Steinway agrees to revised $512 million bid from Paulson & Co
16 August 2013
Steinway Musical Instruments Inc has agreed to be taken private by Paulson & Co, after the hedge fund owned by billionaire John Paulson raised its offer to $40 per share, valuing the 160-year-old manufacturer of musical instruments at about $512 million.
The maker of pianos, saxophones and trumpets said that Paulson & Co raised its offer to $40 a share from $38 after South Korea's Samick Musical Instruments Co Ltd tabled a $39 per share bid.
Steinway had in early July agreed to be acquired by private equity firm Kohlberg & Co for $35 per share offer or $438 million.
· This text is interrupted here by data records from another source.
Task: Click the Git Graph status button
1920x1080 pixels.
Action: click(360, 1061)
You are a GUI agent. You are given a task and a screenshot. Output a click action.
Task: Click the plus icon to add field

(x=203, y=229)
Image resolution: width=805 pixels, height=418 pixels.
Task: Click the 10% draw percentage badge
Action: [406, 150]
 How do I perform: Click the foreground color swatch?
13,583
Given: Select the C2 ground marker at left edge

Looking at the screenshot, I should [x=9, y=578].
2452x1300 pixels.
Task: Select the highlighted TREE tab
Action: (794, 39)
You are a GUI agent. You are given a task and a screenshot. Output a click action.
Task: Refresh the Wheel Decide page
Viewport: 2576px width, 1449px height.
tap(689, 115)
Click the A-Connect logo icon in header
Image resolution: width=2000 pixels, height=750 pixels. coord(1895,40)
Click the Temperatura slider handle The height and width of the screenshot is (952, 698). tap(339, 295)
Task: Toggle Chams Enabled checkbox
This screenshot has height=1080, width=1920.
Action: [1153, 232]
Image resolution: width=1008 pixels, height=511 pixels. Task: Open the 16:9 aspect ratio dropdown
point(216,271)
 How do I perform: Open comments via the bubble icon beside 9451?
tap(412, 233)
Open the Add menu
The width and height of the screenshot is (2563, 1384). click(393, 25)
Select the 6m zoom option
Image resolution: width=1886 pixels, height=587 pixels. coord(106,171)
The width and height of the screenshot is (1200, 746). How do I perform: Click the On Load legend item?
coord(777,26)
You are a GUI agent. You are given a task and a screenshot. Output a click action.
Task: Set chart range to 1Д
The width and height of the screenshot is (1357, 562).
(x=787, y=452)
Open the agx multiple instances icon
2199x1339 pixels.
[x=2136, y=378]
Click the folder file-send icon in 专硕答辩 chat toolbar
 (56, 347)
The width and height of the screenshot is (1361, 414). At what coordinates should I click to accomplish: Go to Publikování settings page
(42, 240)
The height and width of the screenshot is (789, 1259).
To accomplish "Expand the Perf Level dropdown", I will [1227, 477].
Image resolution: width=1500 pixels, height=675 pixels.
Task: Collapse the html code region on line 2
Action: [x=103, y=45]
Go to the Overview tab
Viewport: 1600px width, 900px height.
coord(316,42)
The agreement had a provision for a 45-day ''go-shop'' period during which time Steinway could solicit alternative proposals. (See: PE firm Kohlberg to buy Steinway Musical)
But a day before the ''go-shop'' period was due to expire on 14 August, Paulson & Co tabled a competing $38-a-share, or about $478 million - nearly 9 per cent higher than Kohlberg's offer.
Kohlberg backed out from a bidding war, but Samick Musical, Steinway's biggest shareholder, entered the race with a counter $39 per share bid, which was immediately topped by Paulson & Co with a $40 a share offer.
Michael Sweeney, chairman and CEO of Steinway said, ''The company conducted a comprehensive ''go-shop'' process resulting in Paulson's offer, which reflects the attractive value of the company's heritage and growth opportunities.''
''At $5.00 per share more than the offer from Kohlberg, this transaction provides shareholders significant additional value for their investment …….. . We look forward to much success in this next chapter for Steinway,'' he added.
Steinway, whose pianos can take almost a year to make and cost around $200,000, will pay Kohlberg a termination fee of $6.7 million and $13.4 million as break-up fee to Paulson & Co in case it agrees to a superior offer from another suitor.
Founded in 1853 by German immigrant Henry Engelhard Steinway, and his three sons, Massachusetts-based Steinway makes high quality musical instruments, including the Bach Stradivarius trumpets, Selmer Paris saxophones, C.G. Conn French horns, Leblanc clarinets, King trombones, Ludwig snare drums and Steinway grand pianos.
Through its online music retailer, ArkivMusic, the Company also produces and distributes classical music recordings.
The 160 year-old company has grown through aggressive acquisitions and has a workforce of over 1,600 people and 1 manufacturing facilities in the US and Europe.
For 2012, the New York Stock Exchange-listed company posted net income of $13.5 million on revenues of $353 million.
The company has 11 manufacturing facilities in the US and Europe and employs around 1,700 people.